2021 was the year the world most needed multilateral action: from vaccine equity at the World Health Organisation to greater gender equality at the UN Women, Social Protection via the International Labour Organisation, but all of these commitments lack financing and are harmed by financial secrecy that drains and diverts funds.  This is a key gap in global co-operation that the UN along with other multilateral bodies have tried to address via the Financing for Development (FfD) process, and the creation of the UN Convention Against Corruption (UNCAC), and most recently the UN Financial Accountability and Integrity (FACTI) panel with its 14 recommendations.

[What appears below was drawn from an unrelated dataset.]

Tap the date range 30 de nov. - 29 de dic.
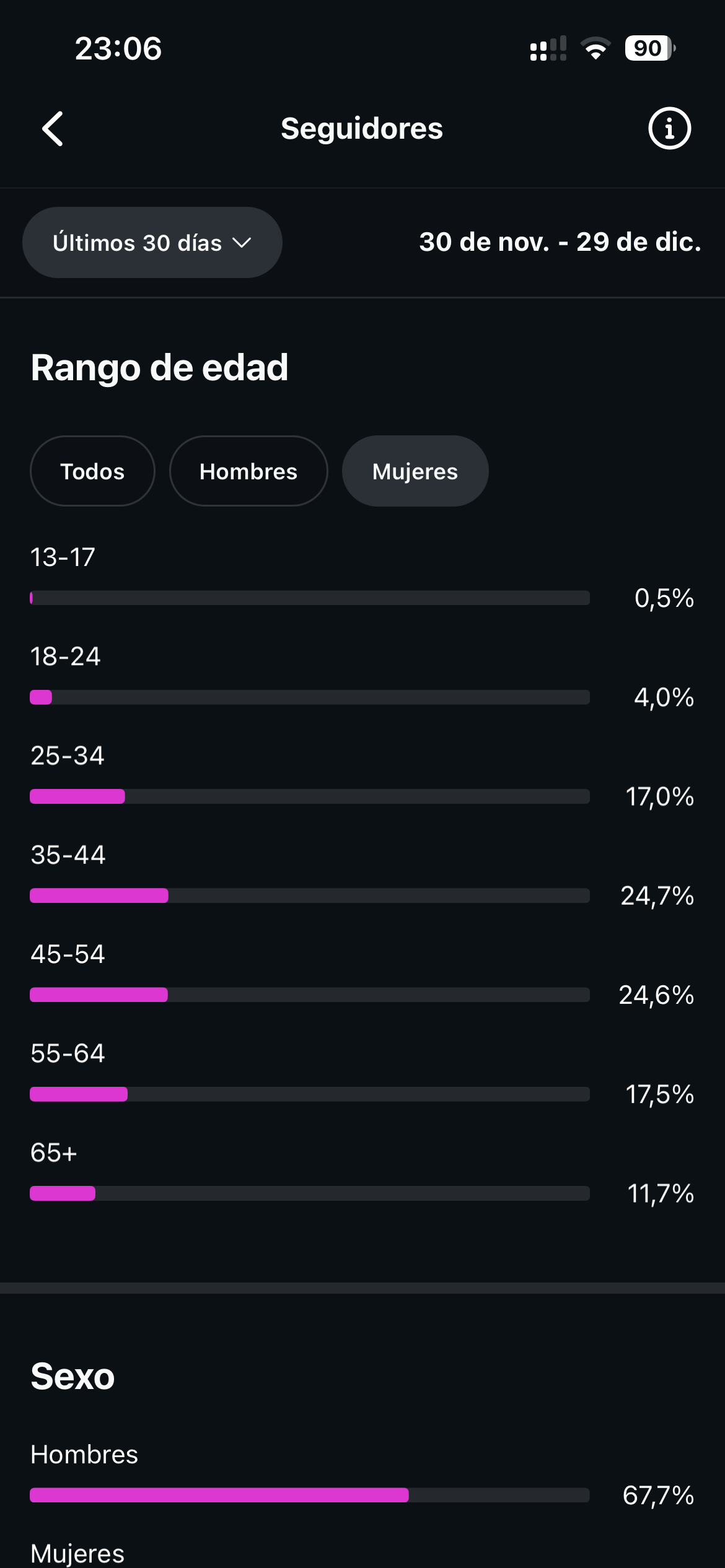725x1568 pixels. pos(559,243)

However, unilateral sanctions regime have failed to effectively tackle corruption and stem illicit financial flows. We need to look at creating momentum for making all assets public, in a global asset registry as an umbrella of all existing and future beneficial ownership registries, and other sources of public ownership, and public financial data to stem out financial crimes and tax abuses

All this was outlined by the FACTI panel last year. Yet key players including the United States and the EU oppose its recommendations, stating that they are overlapping with work done at the OECD and FATF level, among others.  While some areas overlap, countries in the global South are largely excluded from key decision-making mechanisms in these two institutions, leading to less adapted and less relevant rules. Actions taken by a UN-based multilateral framework is critical to ensure that all regions’ needs are treated equally, and to generate political legitimacy.

At the FTC, in 2022 we will be looking at what has happened a year on from the final FACTI panel report, and if any of its 14 recommendations are being implemented. We will link this with the momentum around the relaunch of the AU/UNECA high-level panel on IFFs, also known as the Mbeki Panel, which is relaunching its work this year, along with our colleagues working on the Stop the Bleeding Campaign to propose pan-African solutions to end IFFs.

  1. Financial transparency can shine light on fishery, forestry and human rights abuses

In recent years we have followed investigations in the ways that shell companies contribute towards global environmental degradation, including companies engaged in illegal logging and illegal fishing. In 2022 we will look at how the EU upgraded its timber regulation in 2021, and sanctions against companies violating EU IUU fisheries legislation.

Unfortunately, there is little action on the global scale to tackle illegal logging and fishing due to lack of a multilateral process of monitoring, accountability or sanctions.  Much emphasis is placed on supply chain transparency, and on consumer countries of these products having supplier due diligence, but this is not enough and little is being done to reveal – let alone, act on – the links between these illegal activities and the use of tax havens.

On business and human rights, the main framework is the UN’s voluntary Guiding Principles on Business and Human Rights (UNGPs) which in 2022 will focus on the UNGP 10+ Roadmap, which mentions investor due diligence and tax responsibility. We will follow closely the process to establish mandatory UN Binding Treaty on Business and Human Rights (UNBT), with the 8th session of the working party negotiating the text taking place most likely in October 2022. We also hope to see progress on the 3rd draft that elaborates further on state and business duties, and especially focus on access to remedy those committing and critically enabling human rights violations. Our focus as FTC is financial secrecy and tax abuses that enable these crimes.

We are also seeing now African bodies creating human rights guidance on business duties that can be applied in court. This includes the Africa Commission on People’s and Human Rights publishing guidance on tackling Illicit Financial Flows in 2022, which already in 2019 issued an advisory notice linking IFFs to human rights in the context of the proposed UN Binding Treaty.

These concerns, and other environmental and human rights issues, are core to our vision of a rights-based economy, that puts people and the environment at the heart of the economy rather than as an infinite resource or as an economic externality, a process that the FTC will support through this upcoming exciting year.